**PROMPT**
All lines that hold the string "book" should be copied. Find them in the listing below.

**RECORDS SUPPLIED**
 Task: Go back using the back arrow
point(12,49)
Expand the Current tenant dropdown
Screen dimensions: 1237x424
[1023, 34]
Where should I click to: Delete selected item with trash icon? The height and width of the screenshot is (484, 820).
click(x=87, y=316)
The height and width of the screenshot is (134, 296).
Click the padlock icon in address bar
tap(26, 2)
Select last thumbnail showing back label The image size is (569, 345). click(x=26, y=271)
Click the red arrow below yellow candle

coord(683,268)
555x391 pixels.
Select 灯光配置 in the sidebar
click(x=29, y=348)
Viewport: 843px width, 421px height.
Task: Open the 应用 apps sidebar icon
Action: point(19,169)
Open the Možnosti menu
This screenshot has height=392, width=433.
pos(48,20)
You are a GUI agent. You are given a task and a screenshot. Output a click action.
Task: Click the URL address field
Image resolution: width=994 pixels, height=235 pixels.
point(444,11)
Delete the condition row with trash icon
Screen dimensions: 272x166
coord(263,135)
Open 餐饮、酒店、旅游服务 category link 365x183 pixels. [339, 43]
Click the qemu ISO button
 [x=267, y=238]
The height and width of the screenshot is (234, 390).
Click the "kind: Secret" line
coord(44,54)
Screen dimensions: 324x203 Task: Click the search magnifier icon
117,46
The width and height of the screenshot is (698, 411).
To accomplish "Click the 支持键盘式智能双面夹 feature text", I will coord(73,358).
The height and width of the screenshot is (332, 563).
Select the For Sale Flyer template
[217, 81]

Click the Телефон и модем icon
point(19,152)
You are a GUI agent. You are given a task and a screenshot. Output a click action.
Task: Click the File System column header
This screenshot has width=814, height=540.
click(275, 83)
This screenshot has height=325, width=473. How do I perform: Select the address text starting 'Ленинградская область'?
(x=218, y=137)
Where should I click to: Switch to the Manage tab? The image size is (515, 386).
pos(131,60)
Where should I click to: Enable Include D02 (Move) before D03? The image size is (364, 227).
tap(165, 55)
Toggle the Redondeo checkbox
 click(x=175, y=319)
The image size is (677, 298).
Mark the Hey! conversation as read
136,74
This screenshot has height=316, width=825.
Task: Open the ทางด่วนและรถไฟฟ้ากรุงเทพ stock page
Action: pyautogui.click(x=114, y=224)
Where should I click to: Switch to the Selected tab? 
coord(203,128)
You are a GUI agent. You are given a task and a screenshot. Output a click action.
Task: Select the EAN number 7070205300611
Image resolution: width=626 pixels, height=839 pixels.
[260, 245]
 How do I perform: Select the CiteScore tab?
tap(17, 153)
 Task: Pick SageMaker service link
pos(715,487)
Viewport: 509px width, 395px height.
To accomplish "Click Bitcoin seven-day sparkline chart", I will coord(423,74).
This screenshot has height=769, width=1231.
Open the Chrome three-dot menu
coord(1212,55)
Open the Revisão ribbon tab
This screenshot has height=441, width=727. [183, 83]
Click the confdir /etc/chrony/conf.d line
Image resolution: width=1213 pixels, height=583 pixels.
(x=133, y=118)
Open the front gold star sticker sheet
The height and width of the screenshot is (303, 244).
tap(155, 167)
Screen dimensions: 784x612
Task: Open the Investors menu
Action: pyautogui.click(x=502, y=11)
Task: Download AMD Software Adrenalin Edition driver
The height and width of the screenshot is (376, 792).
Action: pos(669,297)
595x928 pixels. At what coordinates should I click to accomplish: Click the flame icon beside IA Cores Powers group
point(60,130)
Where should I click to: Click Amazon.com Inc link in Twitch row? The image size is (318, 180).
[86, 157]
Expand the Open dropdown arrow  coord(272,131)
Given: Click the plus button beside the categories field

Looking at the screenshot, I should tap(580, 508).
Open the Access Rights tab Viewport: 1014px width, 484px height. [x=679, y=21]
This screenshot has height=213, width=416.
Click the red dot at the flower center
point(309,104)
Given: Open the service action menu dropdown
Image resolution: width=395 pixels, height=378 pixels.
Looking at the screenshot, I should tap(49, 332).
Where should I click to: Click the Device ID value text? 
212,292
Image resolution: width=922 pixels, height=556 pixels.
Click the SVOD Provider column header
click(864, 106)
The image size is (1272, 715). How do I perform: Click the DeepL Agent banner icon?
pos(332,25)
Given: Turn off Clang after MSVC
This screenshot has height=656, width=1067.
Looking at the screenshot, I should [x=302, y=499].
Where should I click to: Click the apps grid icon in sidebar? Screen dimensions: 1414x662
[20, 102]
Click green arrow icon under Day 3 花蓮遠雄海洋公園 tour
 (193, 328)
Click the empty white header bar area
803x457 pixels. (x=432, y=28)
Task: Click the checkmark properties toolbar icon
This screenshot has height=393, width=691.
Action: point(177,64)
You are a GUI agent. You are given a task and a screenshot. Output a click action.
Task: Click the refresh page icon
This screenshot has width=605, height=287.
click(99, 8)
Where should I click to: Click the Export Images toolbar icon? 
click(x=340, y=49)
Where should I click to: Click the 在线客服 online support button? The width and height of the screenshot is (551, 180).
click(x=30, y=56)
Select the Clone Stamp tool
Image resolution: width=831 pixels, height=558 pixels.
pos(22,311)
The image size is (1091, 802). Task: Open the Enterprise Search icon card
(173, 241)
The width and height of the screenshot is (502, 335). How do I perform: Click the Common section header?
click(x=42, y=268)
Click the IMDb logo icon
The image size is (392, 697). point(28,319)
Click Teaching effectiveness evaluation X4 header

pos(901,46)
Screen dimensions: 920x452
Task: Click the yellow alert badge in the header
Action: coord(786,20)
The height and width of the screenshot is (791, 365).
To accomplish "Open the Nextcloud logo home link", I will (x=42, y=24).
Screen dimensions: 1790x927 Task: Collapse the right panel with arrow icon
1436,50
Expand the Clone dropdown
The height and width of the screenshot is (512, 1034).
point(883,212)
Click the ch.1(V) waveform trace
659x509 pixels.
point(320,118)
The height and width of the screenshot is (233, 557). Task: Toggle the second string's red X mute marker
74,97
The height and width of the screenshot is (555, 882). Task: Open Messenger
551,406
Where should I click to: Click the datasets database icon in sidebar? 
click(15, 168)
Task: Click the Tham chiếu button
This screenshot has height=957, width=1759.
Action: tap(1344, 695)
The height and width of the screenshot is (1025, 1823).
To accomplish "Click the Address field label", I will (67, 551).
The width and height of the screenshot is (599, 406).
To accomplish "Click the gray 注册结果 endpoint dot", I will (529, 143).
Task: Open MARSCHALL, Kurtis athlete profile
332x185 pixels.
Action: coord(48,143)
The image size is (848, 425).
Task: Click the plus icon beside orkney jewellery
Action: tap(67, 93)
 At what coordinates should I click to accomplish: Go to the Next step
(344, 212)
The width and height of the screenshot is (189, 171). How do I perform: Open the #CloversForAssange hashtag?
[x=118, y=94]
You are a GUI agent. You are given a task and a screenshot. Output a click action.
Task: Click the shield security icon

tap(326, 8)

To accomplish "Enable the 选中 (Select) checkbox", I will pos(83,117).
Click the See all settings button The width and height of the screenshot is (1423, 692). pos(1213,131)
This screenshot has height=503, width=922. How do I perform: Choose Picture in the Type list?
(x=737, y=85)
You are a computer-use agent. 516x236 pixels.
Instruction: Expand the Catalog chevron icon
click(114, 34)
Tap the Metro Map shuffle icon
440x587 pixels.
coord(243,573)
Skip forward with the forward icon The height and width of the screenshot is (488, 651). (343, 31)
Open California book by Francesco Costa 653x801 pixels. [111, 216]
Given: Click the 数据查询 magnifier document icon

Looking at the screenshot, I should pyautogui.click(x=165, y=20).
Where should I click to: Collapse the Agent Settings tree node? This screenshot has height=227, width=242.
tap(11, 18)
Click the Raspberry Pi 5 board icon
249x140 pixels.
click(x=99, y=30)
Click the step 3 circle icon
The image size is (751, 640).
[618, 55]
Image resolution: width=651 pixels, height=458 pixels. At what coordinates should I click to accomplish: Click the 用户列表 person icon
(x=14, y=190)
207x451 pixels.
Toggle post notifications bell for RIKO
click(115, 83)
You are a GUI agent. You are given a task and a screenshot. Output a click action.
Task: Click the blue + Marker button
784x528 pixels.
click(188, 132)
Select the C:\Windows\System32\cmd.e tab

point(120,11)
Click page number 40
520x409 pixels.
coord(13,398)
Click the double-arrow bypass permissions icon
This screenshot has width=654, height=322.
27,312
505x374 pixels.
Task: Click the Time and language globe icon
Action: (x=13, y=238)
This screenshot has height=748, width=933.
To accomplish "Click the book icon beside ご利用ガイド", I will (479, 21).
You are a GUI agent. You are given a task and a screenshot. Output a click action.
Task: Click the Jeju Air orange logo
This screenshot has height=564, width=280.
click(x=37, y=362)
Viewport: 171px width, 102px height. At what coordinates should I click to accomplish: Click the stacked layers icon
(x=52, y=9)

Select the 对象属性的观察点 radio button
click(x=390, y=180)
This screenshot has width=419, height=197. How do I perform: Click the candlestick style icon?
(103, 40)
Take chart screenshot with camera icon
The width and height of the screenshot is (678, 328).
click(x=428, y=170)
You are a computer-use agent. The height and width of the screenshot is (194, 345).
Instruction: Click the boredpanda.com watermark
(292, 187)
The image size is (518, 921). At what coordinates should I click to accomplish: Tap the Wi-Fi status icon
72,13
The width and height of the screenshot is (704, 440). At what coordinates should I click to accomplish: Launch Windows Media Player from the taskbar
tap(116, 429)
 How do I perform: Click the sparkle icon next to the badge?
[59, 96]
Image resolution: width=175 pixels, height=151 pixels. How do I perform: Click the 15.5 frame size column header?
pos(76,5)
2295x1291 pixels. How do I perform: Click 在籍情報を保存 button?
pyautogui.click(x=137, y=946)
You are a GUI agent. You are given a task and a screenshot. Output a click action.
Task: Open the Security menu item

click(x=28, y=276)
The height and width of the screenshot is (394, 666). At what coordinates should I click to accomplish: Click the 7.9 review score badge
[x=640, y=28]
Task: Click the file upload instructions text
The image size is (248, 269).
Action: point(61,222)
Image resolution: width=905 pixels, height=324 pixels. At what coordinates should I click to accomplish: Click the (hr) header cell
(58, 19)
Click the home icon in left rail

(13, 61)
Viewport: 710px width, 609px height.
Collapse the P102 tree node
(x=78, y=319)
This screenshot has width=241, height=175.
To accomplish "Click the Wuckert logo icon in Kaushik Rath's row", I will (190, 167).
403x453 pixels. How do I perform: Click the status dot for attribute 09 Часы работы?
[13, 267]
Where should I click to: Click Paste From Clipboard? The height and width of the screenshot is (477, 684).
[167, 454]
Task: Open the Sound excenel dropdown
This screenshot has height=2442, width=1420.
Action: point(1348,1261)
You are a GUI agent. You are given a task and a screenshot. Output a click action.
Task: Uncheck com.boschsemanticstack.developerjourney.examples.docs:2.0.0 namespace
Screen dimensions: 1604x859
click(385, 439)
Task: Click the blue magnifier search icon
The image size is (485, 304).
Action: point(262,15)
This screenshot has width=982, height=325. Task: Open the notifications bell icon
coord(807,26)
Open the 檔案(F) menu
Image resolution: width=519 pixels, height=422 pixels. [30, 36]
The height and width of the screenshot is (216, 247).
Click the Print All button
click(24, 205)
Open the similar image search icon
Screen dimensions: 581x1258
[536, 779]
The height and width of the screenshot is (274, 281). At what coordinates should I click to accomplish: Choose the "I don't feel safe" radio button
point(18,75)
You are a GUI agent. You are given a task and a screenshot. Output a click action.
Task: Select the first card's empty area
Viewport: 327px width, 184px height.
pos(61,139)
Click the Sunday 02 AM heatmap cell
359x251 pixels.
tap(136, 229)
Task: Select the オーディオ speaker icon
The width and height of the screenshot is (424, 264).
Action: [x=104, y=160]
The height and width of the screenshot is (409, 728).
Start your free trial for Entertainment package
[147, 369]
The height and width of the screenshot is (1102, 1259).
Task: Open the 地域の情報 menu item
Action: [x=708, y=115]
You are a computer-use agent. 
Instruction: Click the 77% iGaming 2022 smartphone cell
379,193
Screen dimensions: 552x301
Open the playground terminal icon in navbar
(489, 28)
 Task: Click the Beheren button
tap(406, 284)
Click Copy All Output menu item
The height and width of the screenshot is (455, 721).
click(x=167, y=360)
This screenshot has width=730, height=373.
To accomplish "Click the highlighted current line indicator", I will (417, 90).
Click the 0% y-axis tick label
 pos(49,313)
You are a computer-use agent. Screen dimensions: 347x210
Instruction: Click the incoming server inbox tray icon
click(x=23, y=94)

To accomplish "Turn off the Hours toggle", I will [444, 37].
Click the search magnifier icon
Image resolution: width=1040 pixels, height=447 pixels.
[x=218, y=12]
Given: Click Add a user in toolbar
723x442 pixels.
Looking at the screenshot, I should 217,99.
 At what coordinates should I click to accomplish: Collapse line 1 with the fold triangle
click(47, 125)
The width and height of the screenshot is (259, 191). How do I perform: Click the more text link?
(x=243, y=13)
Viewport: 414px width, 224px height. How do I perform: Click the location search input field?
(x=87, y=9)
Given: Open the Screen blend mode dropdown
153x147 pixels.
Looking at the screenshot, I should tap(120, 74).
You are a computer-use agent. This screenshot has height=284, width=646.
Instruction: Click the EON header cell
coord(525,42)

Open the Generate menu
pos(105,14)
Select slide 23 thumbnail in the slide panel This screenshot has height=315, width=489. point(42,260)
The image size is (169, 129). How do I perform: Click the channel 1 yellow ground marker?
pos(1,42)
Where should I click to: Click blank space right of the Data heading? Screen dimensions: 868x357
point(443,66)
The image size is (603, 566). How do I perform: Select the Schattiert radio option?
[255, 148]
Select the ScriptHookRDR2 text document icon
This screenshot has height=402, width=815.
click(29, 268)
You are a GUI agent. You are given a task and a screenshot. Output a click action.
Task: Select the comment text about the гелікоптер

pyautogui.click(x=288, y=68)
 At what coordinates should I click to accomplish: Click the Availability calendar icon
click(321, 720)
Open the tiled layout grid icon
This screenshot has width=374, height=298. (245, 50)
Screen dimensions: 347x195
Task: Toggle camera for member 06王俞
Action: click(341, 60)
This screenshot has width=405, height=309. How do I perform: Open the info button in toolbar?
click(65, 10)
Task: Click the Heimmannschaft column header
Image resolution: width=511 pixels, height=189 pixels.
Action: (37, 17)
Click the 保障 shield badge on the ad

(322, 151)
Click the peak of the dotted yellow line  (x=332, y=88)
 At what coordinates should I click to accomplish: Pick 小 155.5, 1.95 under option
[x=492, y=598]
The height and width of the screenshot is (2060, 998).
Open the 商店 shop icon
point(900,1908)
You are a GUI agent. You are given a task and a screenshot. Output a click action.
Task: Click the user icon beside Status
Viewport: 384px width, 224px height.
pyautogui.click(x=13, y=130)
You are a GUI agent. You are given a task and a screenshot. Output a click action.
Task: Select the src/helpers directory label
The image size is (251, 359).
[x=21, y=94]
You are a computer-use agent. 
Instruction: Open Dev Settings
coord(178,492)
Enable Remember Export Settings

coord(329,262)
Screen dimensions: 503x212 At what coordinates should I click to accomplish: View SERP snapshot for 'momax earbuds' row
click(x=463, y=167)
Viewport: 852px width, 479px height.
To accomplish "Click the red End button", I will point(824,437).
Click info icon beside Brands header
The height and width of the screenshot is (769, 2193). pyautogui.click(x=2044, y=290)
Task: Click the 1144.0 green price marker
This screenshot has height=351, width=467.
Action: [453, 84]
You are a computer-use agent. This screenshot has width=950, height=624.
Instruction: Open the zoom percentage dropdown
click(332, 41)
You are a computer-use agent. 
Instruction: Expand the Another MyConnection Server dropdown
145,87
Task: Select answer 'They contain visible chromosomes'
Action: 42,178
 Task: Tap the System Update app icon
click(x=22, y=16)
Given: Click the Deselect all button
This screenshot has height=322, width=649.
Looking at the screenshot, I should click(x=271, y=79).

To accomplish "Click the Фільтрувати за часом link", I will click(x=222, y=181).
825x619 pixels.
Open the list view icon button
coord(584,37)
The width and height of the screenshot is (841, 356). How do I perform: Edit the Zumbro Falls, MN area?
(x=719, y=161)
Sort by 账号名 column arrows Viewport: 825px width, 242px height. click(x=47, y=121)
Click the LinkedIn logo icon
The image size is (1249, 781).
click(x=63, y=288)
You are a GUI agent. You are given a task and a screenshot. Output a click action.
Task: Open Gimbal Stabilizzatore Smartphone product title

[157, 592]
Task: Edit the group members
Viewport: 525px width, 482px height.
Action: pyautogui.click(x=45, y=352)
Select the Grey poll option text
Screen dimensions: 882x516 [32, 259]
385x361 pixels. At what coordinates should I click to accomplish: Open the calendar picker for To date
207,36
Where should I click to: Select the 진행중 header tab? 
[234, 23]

**WRITTEN SOLUTION**
Open California book by Francesco Costa 653x801 pixels. [111, 216]
To accomplish "Click the book icon beside ご利用ガイド", I will (479, 21).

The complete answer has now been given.